» What this task involves: Copy out the data from the line containing "Task: Click the" to its last line, exactly. No pictures.

» Dataset records:
____________
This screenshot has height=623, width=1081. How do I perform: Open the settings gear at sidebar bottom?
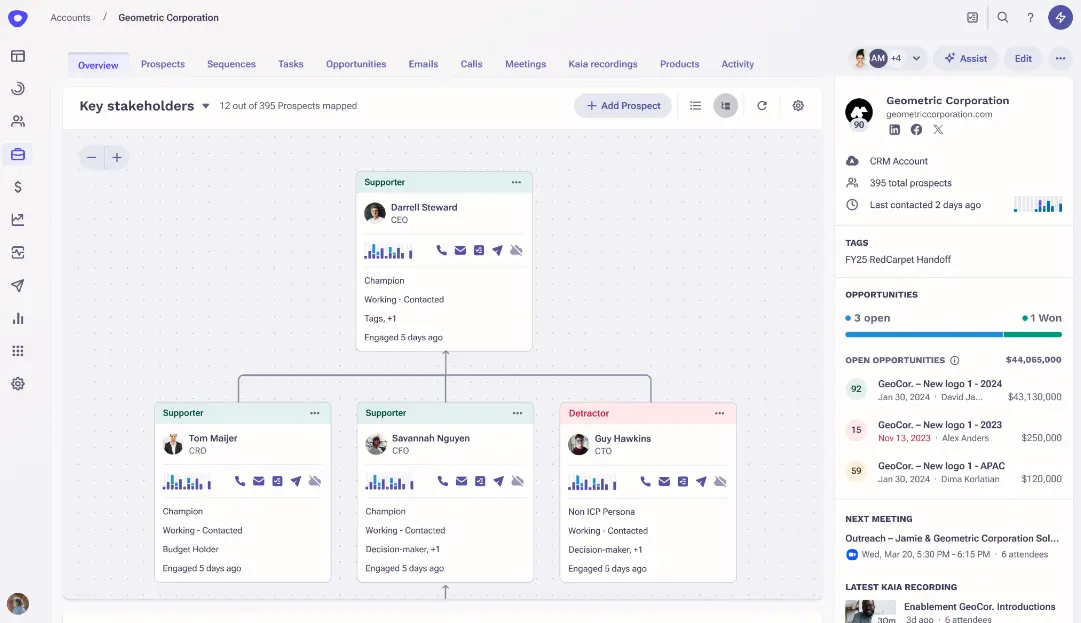(x=17, y=383)
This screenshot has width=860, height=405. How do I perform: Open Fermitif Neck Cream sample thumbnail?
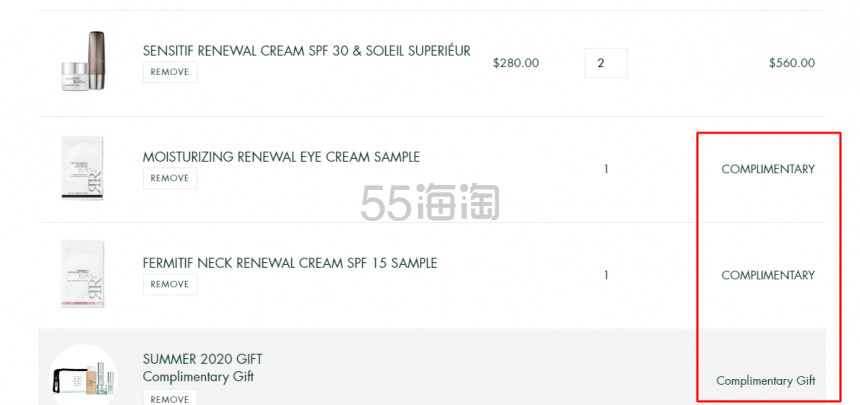pos(82,273)
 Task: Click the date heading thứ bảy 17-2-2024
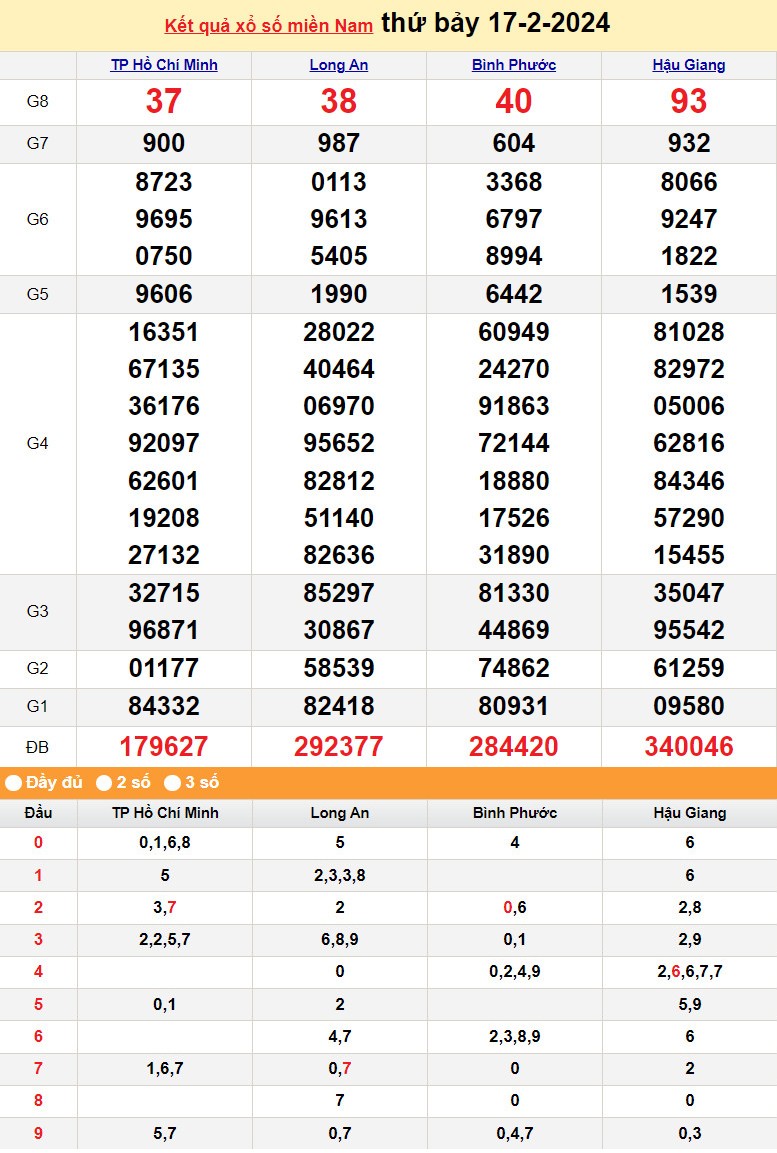pyautogui.click(x=495, y=24)
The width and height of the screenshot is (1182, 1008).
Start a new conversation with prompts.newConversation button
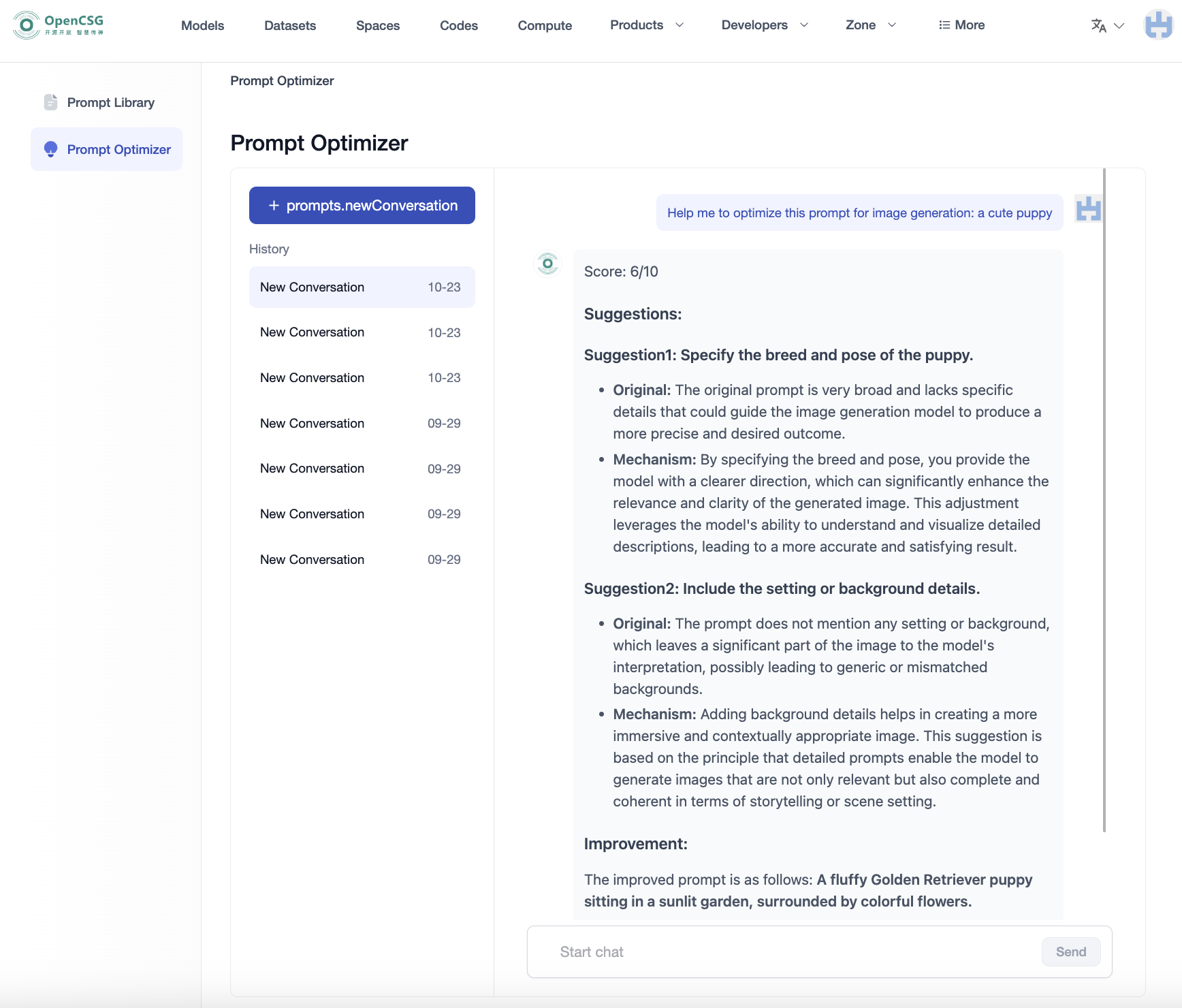[362, 205]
____________
» Output of the task:
 Task: Click the date heading thứ bảy 17-2-2024
pyautogui.click(x=495, y=24)
The width and height of the screenshot is (1182, 1008).
Start a new conversation with prompts.newConversation button
[362, 205]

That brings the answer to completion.